▸ Listing:

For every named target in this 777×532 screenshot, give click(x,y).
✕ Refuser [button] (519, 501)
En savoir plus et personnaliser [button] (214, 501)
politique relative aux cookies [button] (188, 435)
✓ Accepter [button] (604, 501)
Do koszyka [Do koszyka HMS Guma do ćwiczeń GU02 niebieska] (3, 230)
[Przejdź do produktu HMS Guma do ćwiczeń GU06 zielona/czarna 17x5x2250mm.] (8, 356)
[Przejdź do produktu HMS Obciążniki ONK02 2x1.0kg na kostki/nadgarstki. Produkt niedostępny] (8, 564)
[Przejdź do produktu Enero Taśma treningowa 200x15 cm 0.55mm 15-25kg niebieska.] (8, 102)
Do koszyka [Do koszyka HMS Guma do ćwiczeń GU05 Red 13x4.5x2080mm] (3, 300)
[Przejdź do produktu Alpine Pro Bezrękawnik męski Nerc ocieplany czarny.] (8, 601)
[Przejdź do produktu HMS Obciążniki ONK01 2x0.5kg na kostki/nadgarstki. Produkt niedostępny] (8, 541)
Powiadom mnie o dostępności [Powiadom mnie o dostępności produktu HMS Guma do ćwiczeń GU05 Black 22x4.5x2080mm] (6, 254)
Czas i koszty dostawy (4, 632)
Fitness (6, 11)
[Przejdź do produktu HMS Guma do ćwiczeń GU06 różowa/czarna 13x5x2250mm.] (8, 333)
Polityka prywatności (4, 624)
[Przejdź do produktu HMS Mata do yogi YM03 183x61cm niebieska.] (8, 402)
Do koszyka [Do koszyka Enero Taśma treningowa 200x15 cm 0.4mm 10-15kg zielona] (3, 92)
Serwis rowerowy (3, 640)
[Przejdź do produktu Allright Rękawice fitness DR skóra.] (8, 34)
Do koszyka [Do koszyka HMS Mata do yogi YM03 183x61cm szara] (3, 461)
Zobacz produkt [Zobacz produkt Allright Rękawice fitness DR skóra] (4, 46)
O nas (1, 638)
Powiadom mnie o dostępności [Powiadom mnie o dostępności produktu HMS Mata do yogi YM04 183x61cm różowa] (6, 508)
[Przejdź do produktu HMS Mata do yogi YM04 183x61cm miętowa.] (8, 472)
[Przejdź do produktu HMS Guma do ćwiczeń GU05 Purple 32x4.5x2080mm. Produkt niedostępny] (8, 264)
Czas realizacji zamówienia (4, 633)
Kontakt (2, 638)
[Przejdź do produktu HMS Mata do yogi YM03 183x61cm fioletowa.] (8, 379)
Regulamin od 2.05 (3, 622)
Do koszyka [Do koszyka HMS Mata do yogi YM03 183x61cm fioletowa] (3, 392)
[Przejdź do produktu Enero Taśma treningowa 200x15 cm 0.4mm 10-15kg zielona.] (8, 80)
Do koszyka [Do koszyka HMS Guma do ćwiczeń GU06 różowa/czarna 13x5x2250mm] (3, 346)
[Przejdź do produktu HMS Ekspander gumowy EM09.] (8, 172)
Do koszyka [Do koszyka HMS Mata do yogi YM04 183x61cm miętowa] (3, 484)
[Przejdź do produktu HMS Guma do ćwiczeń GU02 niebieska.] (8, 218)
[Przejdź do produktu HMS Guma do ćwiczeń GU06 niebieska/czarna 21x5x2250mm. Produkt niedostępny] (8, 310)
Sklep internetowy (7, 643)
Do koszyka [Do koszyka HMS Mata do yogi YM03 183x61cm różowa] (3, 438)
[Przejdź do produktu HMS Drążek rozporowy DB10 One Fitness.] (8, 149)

▸ Goal of the exercise: Count the lines in the records that contain the string "Taśma", matching case exactly. Reply with the number only.

▸ Exercise output: 3